Agribank stops funding farmers

Agribank has stopped giving loans to both peasant and commercial farmers who default on payments, amid reports that Zanu (PF) big wigs remain the main culprits.

Addressing a Zimbabwe Farmers’ Union national congress in Masvingo last week an official with the bank, Francis Macheka, said the financial institution would stop giving financial aid to farmers in the 2014/15 agricultural season.

He said Zimbabwean farmers were dishonest as they tried by all means to evade paying back their loans. “We are no longer going to be able to give loans for farmers to purchase inputs and other necessities because farmers have been defaulting pay back their loans for years,” said Macheka. “Our operations are being crippled by this development hence we have made a decision to stop funding our farmers because they owe us a lot of money,” he said.

The financial institution is owned millions by farmers, most of them Zanu (PF) officials who borrowed money using the political muscle. Some of the funds were borrowed before the economy was dollarized and several of these officials went scot free after borrowing huge sums of money.

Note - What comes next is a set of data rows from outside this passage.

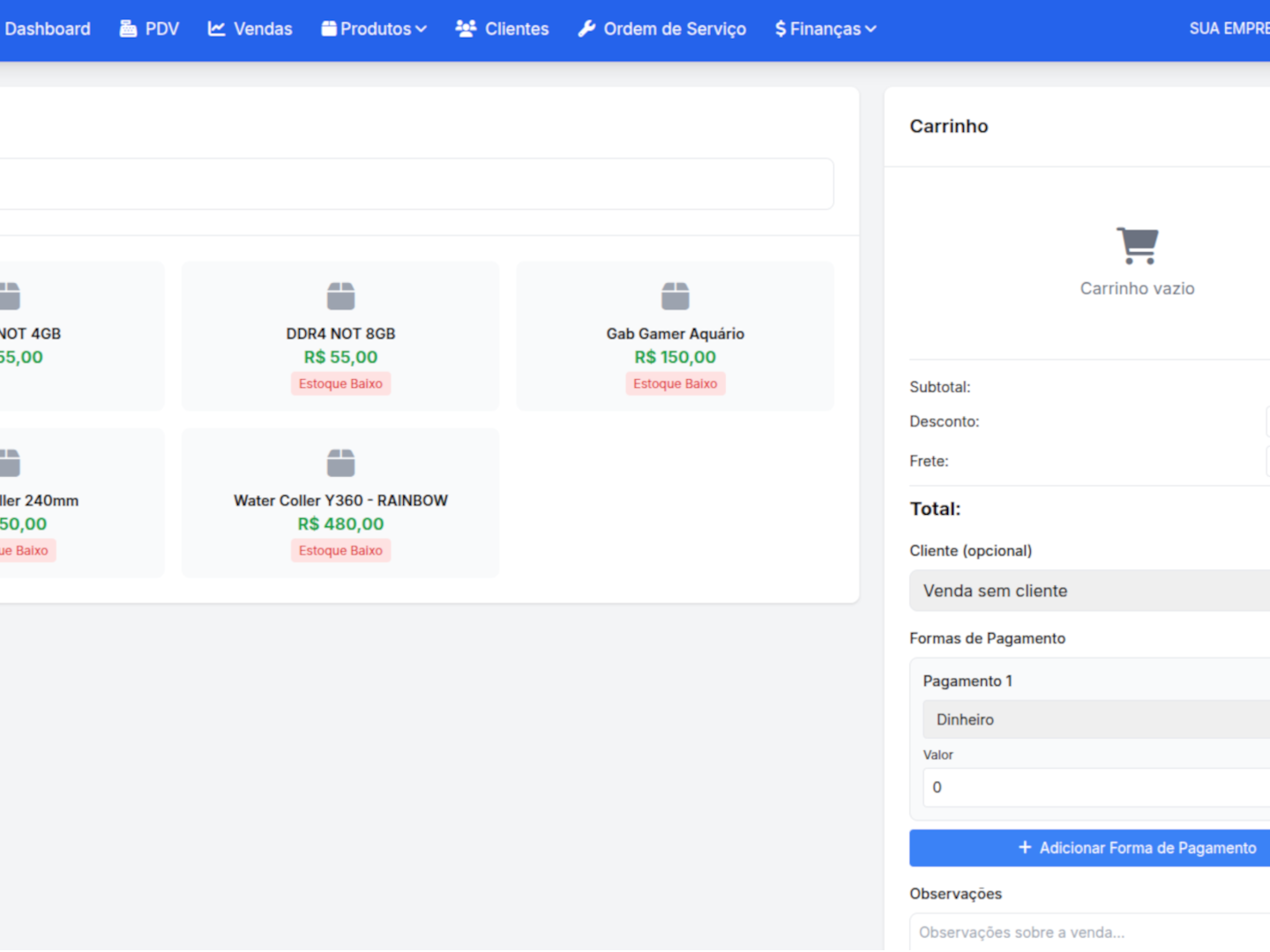Open the Vendas menu item
Image resolution: width=1270 pixels, height=952 pixels.
262,29
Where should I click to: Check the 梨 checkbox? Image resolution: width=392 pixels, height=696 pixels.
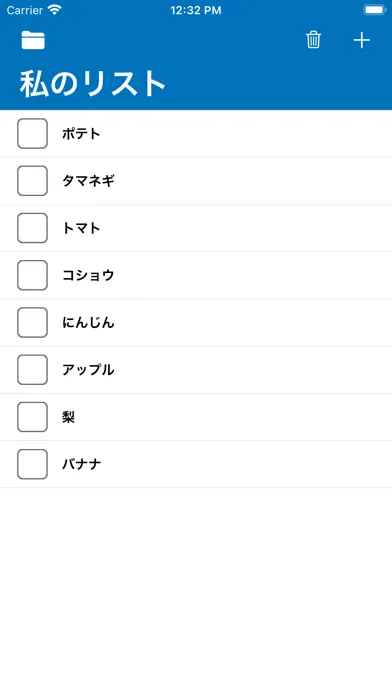pos(32,417)
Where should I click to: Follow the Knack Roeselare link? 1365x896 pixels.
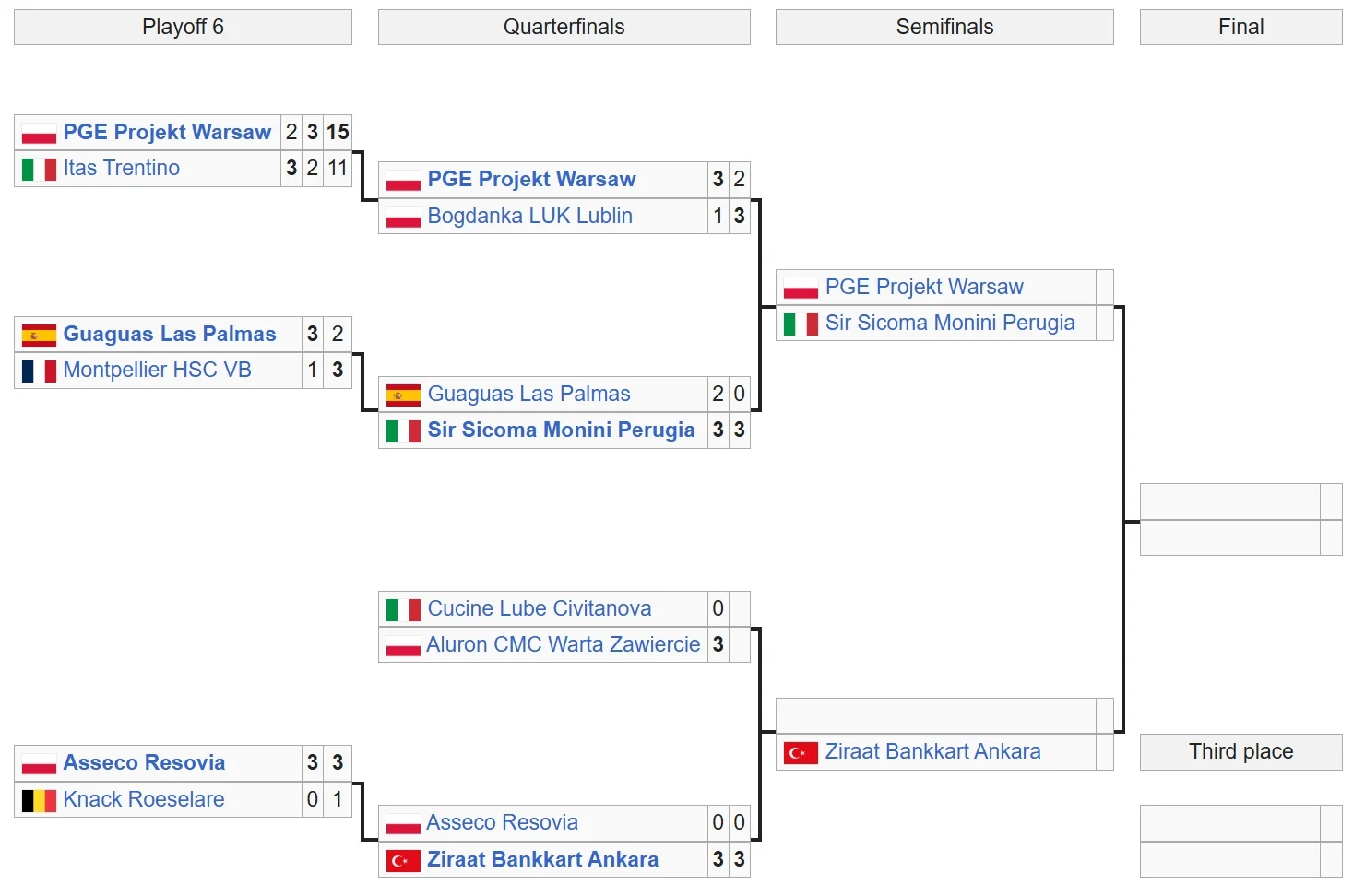tap(143, 799)
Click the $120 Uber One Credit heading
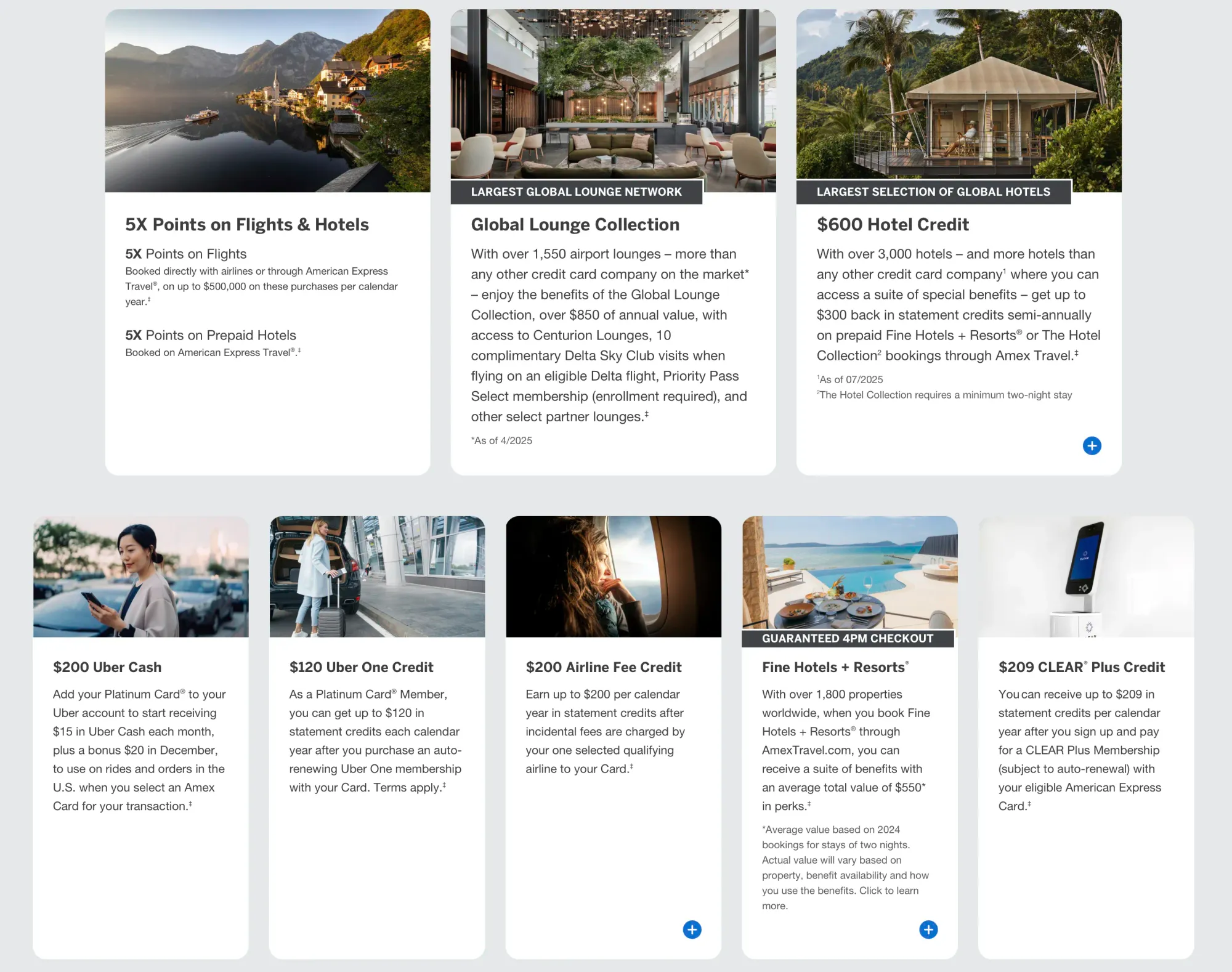The height and width of the screenshot is (972, 1232). coord(361,667)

Highly placed sources within in the bank said that some Zanu (PF) big wigs during the Zimbabwean dollar era borrowed huge sums of money to purchase tractors and other farming equipment, but did not pay back a single cent. “The bank nearly collapsed after all the money was borrowed by senior politicians,” said the source. “In most cases the politicians did not go through the screening process as junior workers were just ordered to release funds to them,” added the source.

Agribank, formerly known as the Agricultural Finance Corporation (AFC), was established to finance agricultural activities in the country. The corporation was later turned into a bank with the aim of making it a viable financial institution to provide funding for agricultural activities. The bank was once placed on the targeted measure list by western countries after it emerged that it was funding Zanu (PF) programmes aimed at silencing other political voices in the country.

However the bank has since been removed from the list. The Zimbabwean economy is agro-based and of late there have been calls to fund the institution properly if economic revival is to become a reality.